DO THIS: Please retype the records from the line containing "Where should I" through the end of the records, keeping every character as it appears and leaving out the pictures.

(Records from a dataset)
** Start **
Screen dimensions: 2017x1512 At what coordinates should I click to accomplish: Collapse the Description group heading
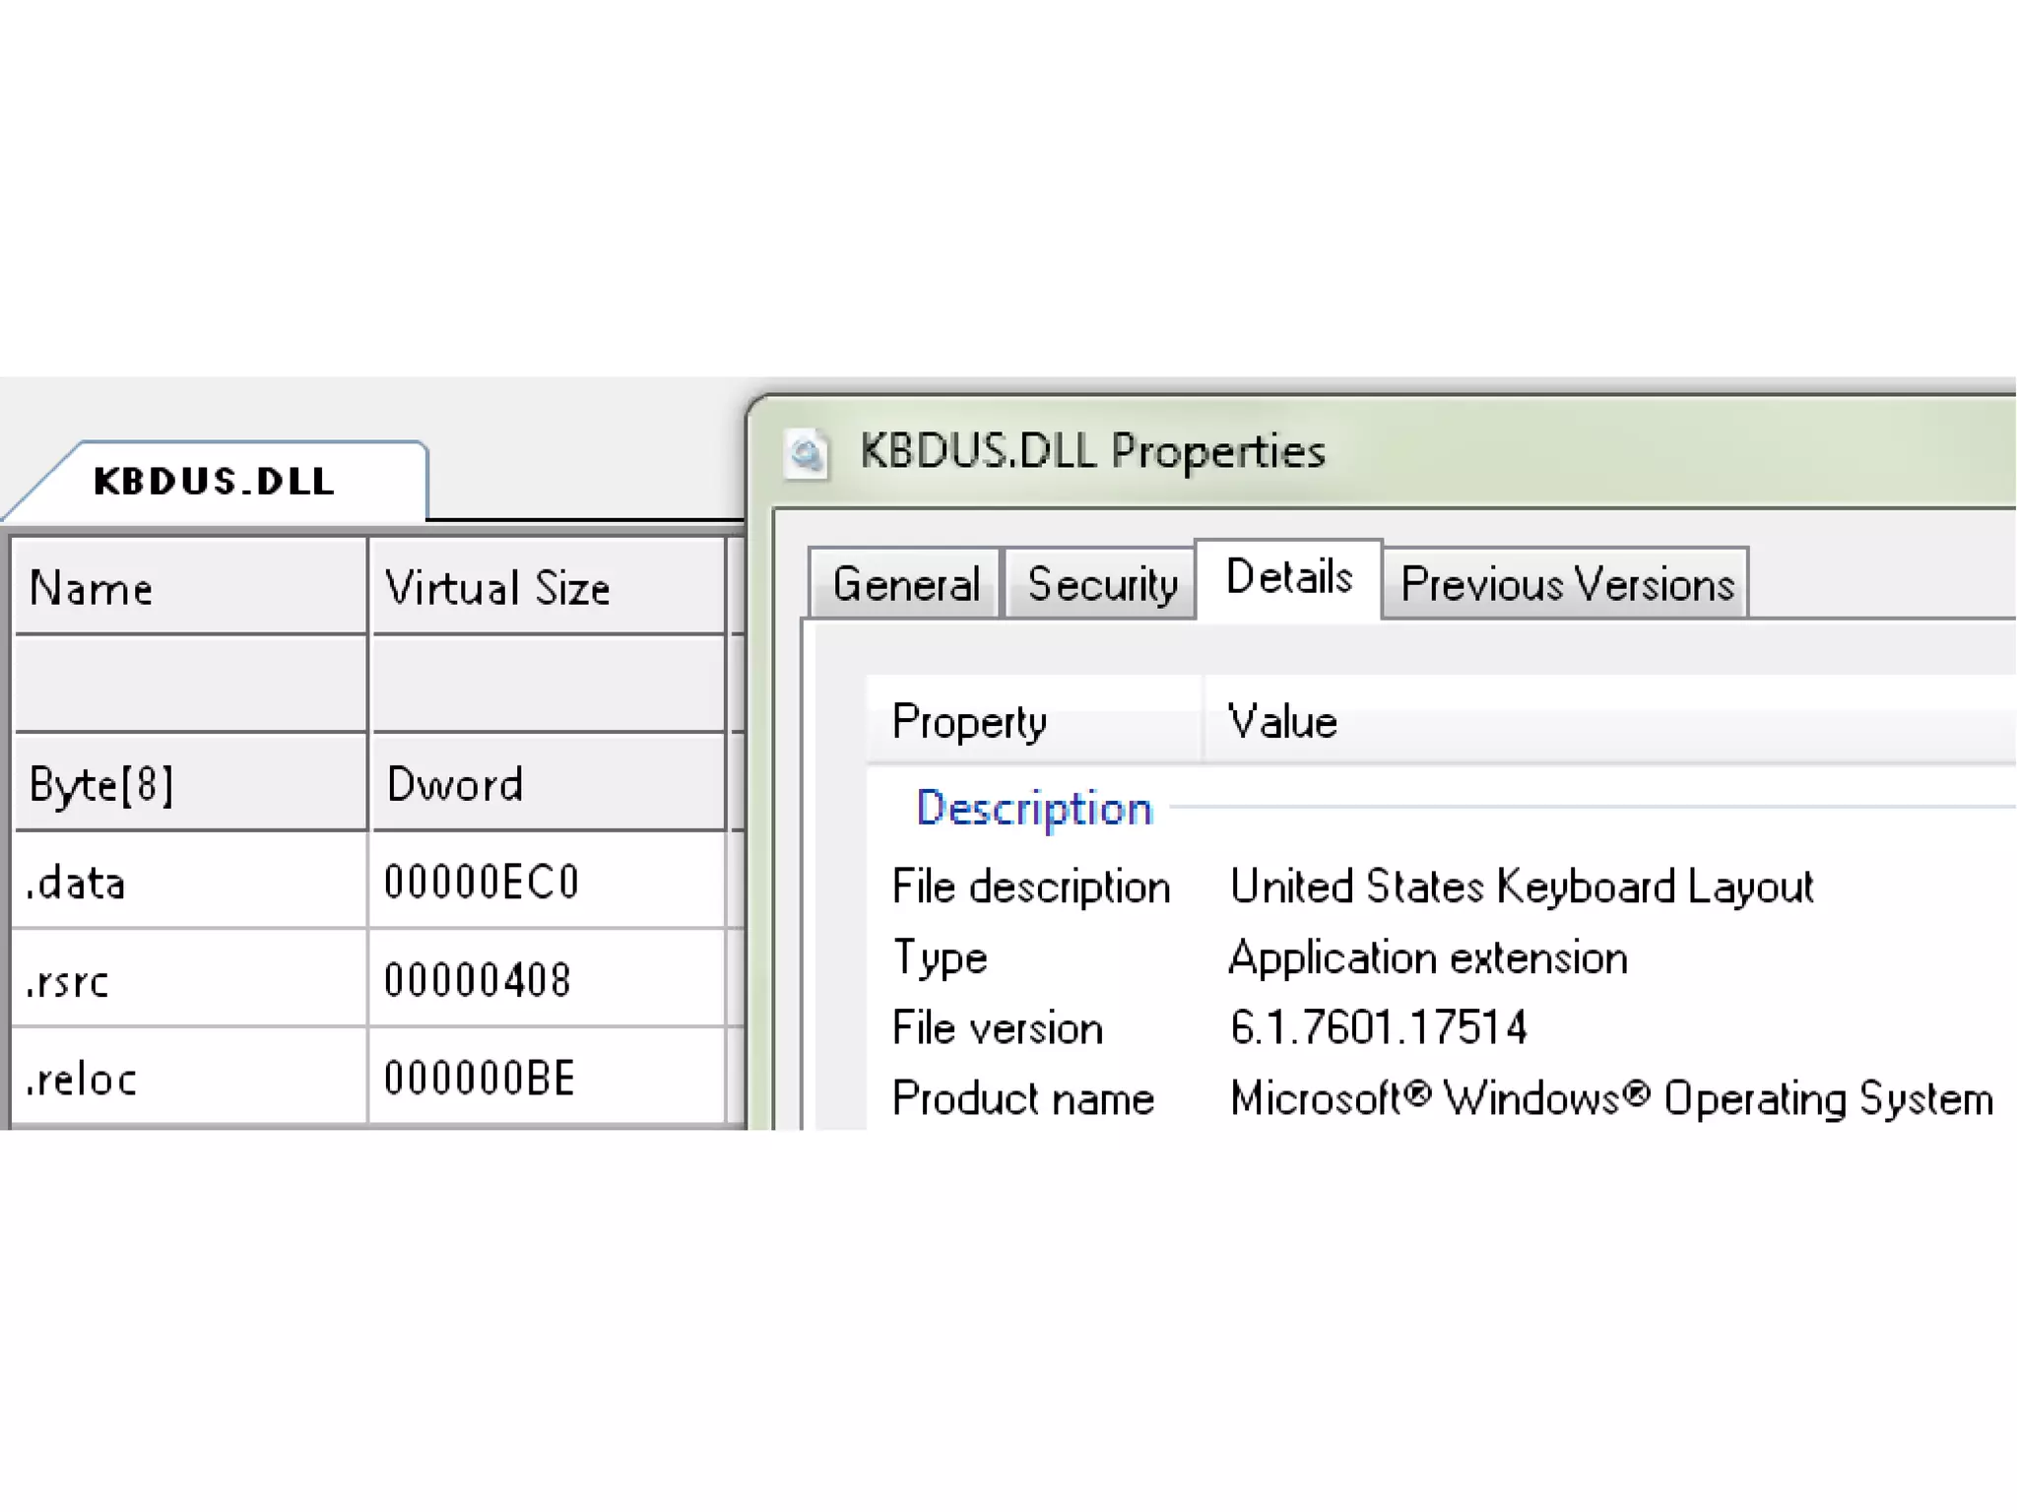pyautogui.click(x=1033, y=808)
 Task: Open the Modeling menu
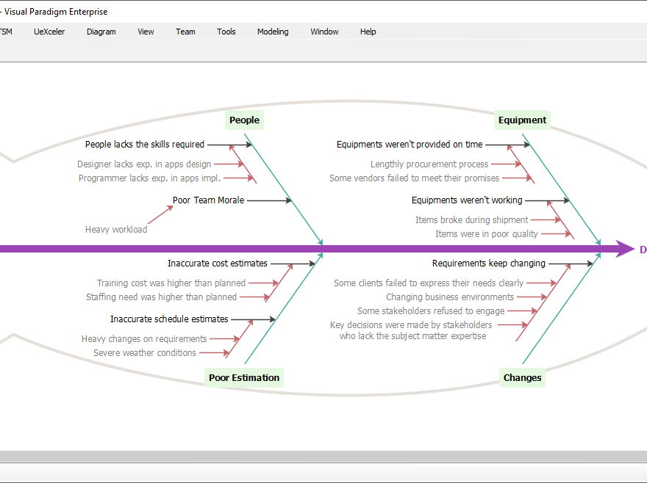click(x=273, y=32)

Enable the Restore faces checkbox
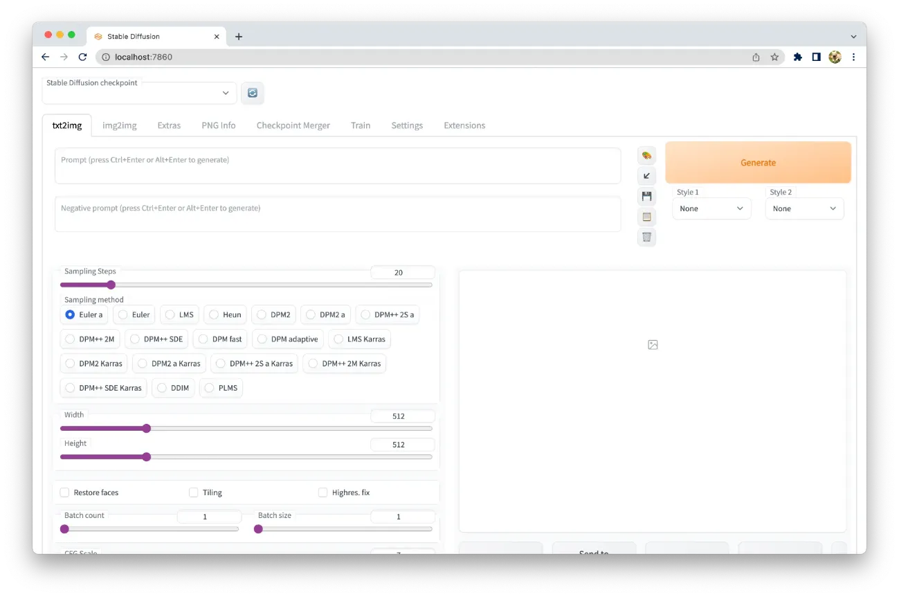pos(65,492)
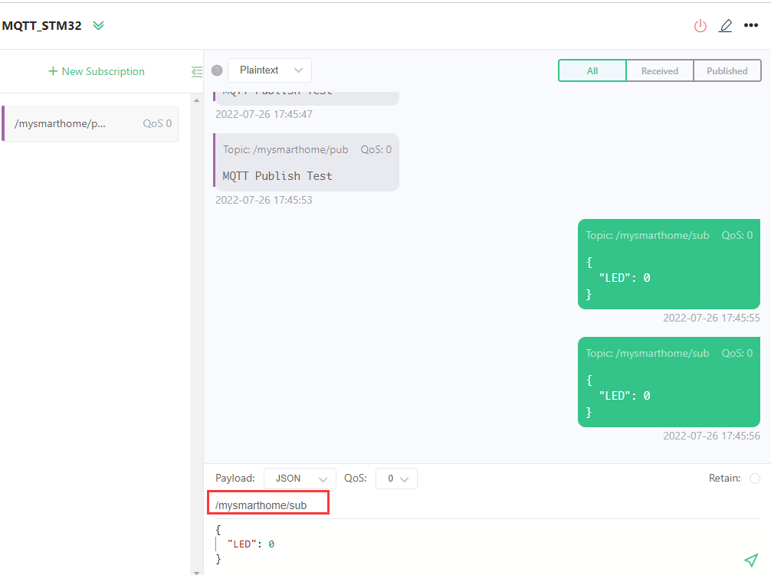This screenshot has height=575, width=771.
Task: Filter to Published messages only
Action: coord(727,70)
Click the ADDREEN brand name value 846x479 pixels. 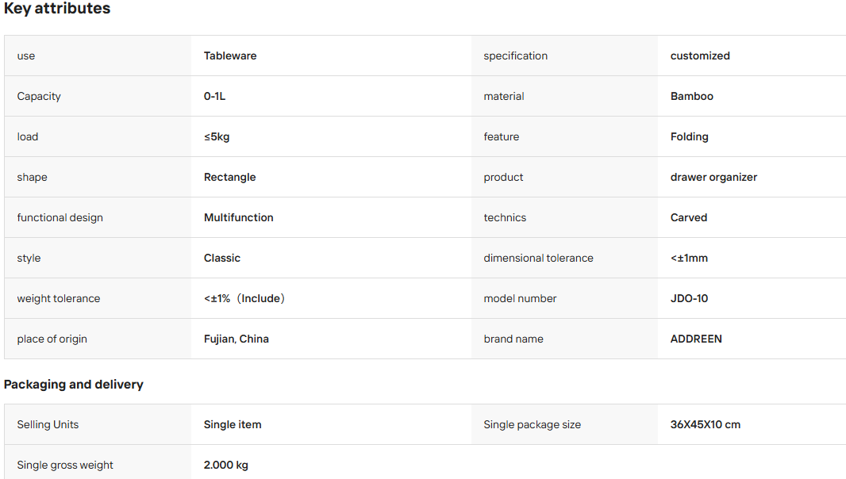pos(696,339)
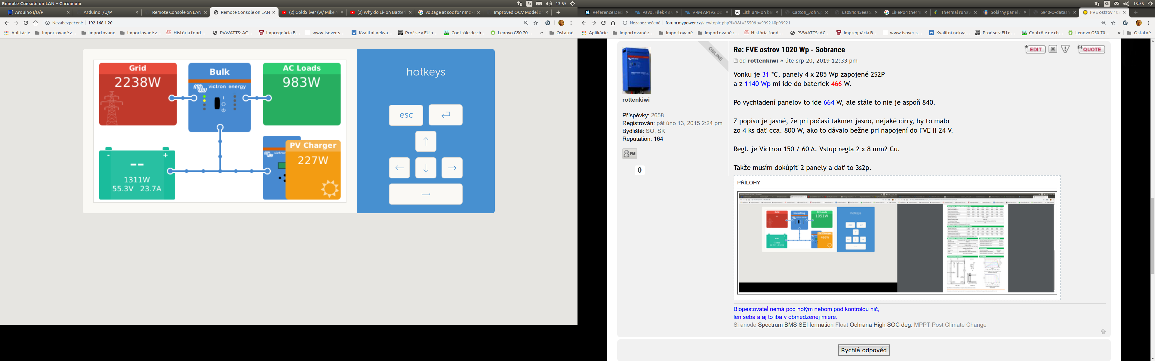Click the report post warning icon
The height and width of the screenshot is (361, 1155).
(x=1065, y=49)
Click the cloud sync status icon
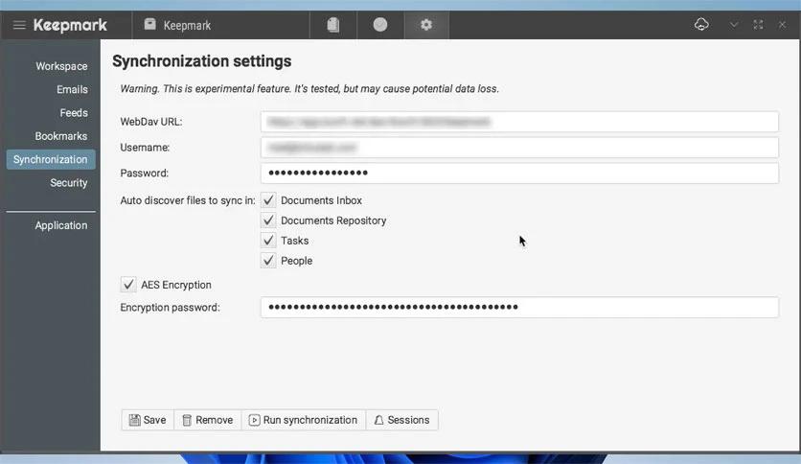 click(701, 25)
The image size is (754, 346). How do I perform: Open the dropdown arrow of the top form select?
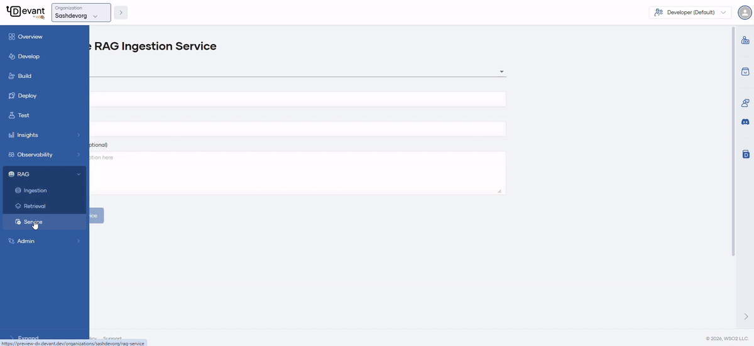tap(501, 72)
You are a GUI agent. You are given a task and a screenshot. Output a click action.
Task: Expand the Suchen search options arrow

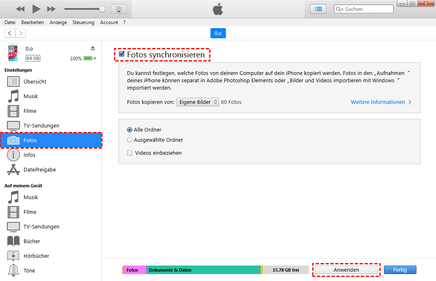pos(340,9)
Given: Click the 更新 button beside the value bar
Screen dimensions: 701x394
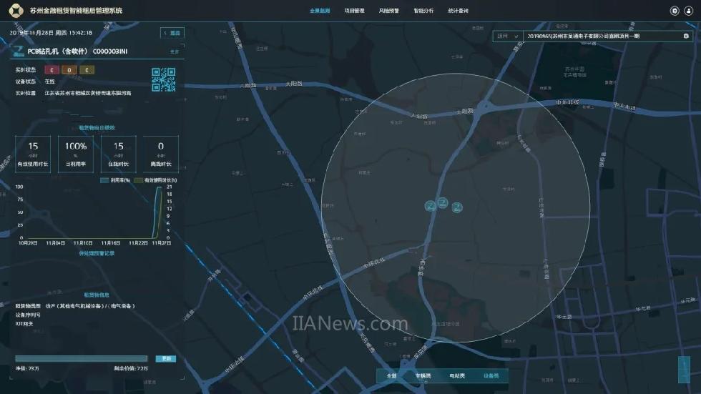Looking at the screenshot, I should pos(166,359).
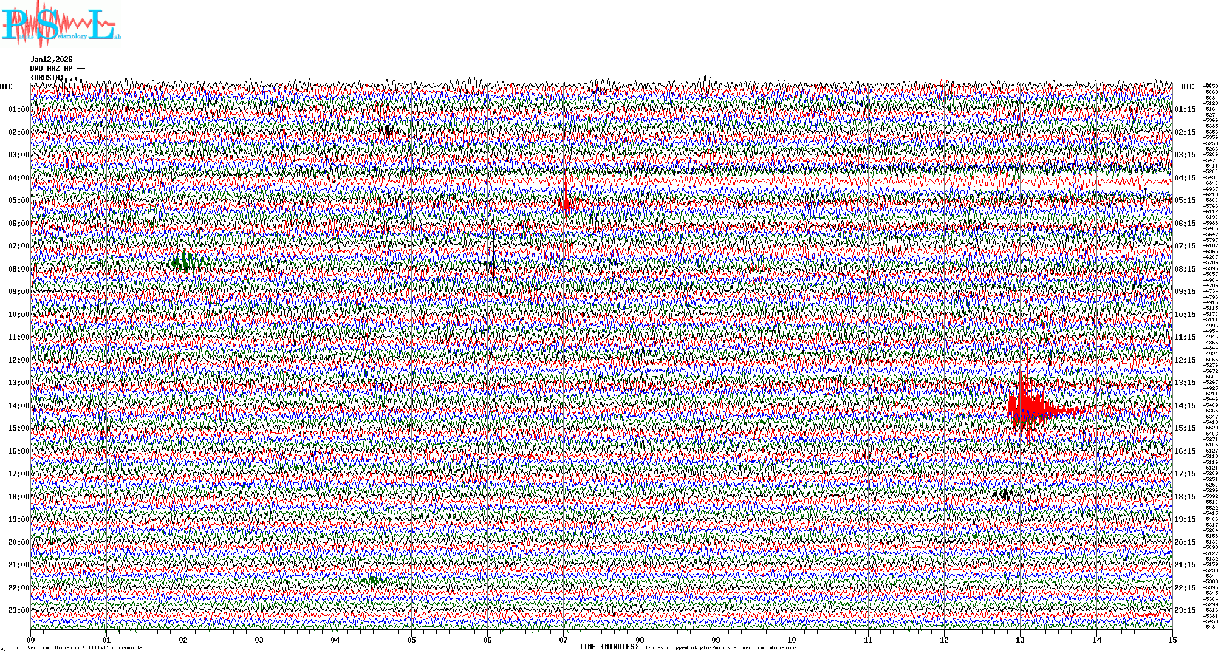Click the large red earthquake burst near 14:00
This screenshot has width=1221, height=656.
(x=1028, y=407)
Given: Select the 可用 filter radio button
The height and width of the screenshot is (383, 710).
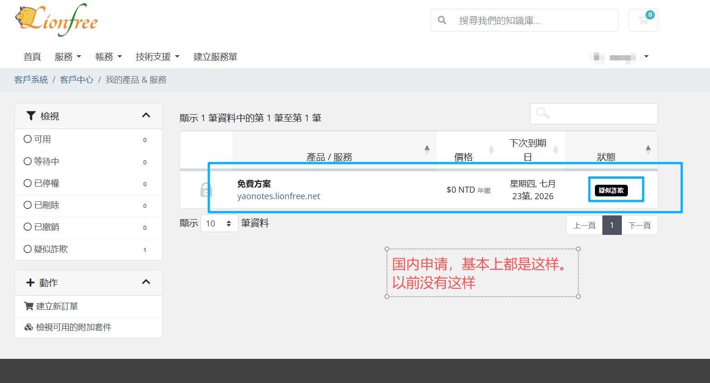Looking at the screenshot, I should (28, 139).
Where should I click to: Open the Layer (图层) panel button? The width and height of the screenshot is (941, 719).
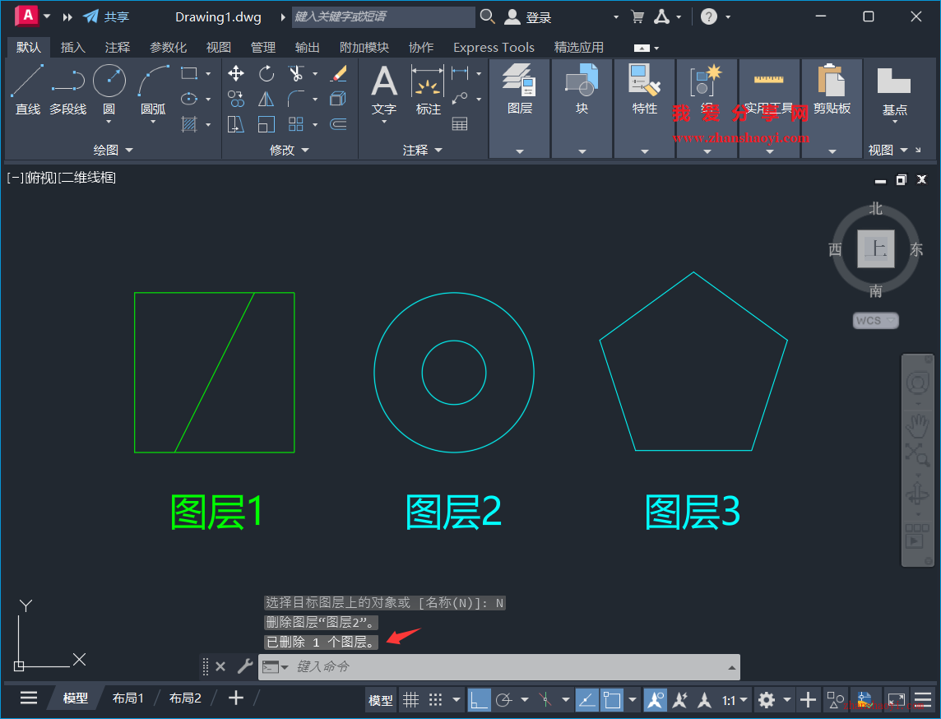(x=520, y=89)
** End **
WRITTEN SOLUTION:
Where should I click to: Open the Layer (图层) panel button? The width and height of the screenshot is (941, 719).
(x=520, y=89)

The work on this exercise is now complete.